Scan the entries below and report only how many lines contain "agent".

/---

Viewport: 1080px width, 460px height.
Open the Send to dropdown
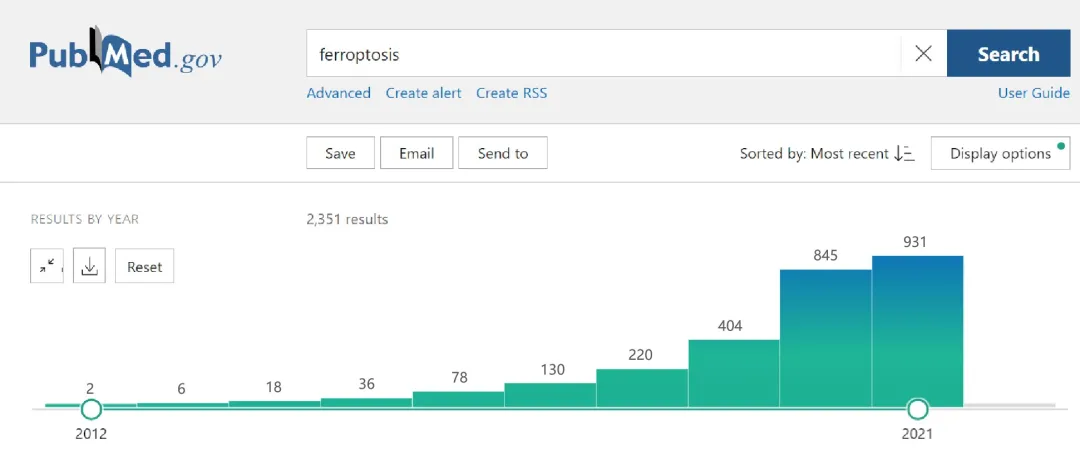coord(503,153)
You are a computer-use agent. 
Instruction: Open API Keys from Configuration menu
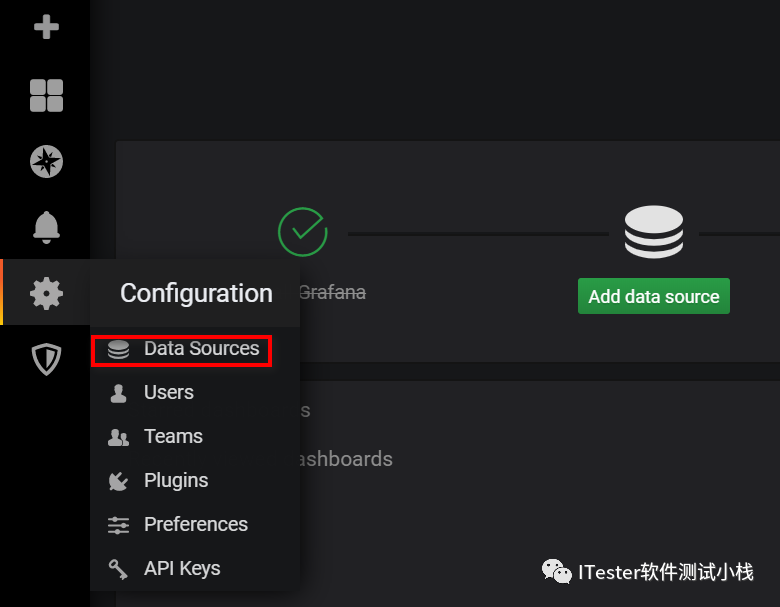coord(182,569)
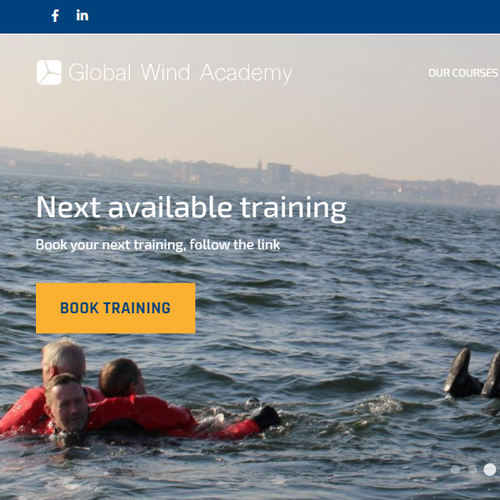Open the Facebook page icon
The height and width of the screenshot is (500, 500).
(55, 16)
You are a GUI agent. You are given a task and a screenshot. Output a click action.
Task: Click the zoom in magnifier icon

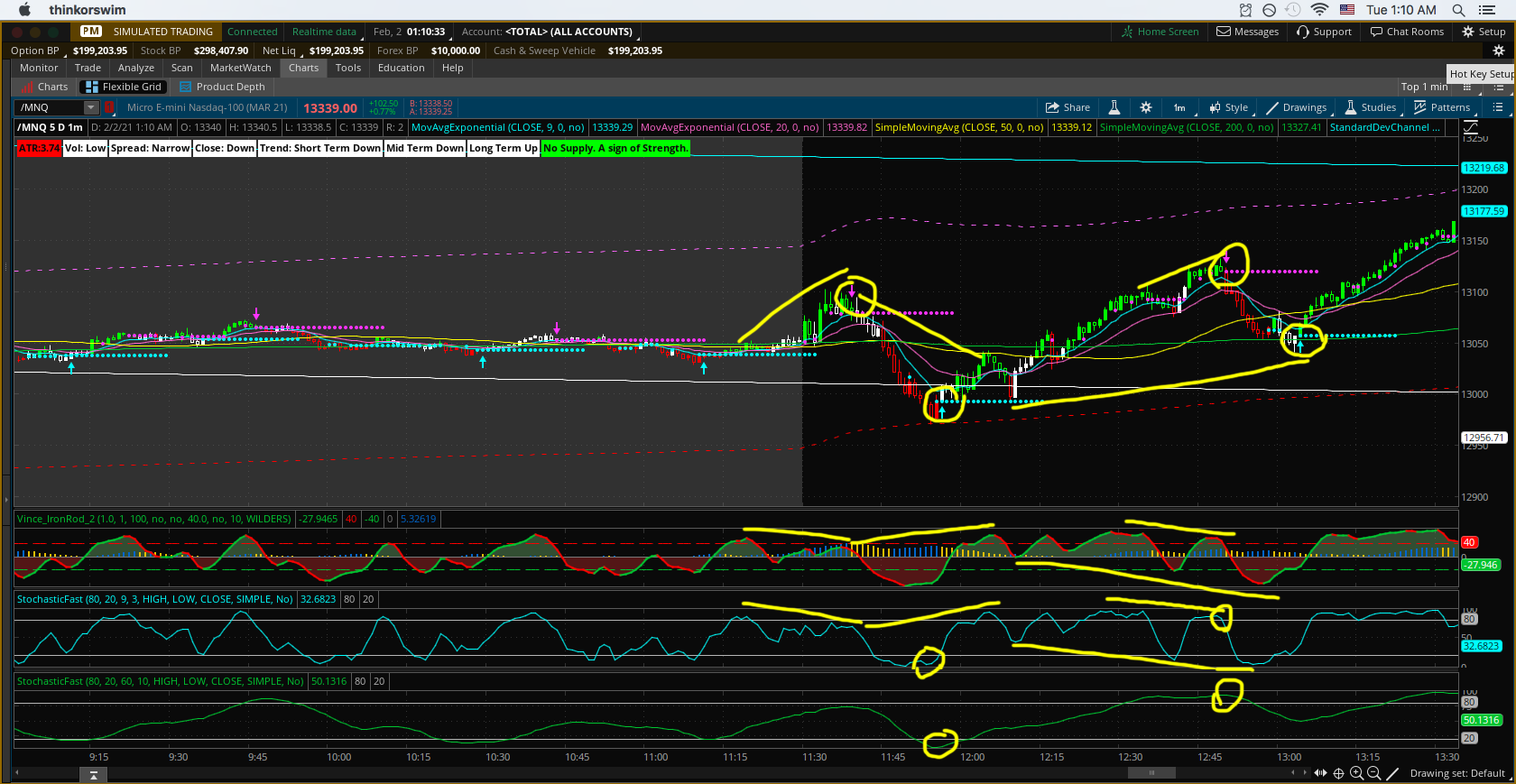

\---

■ RESULT FOR THIS TASK
2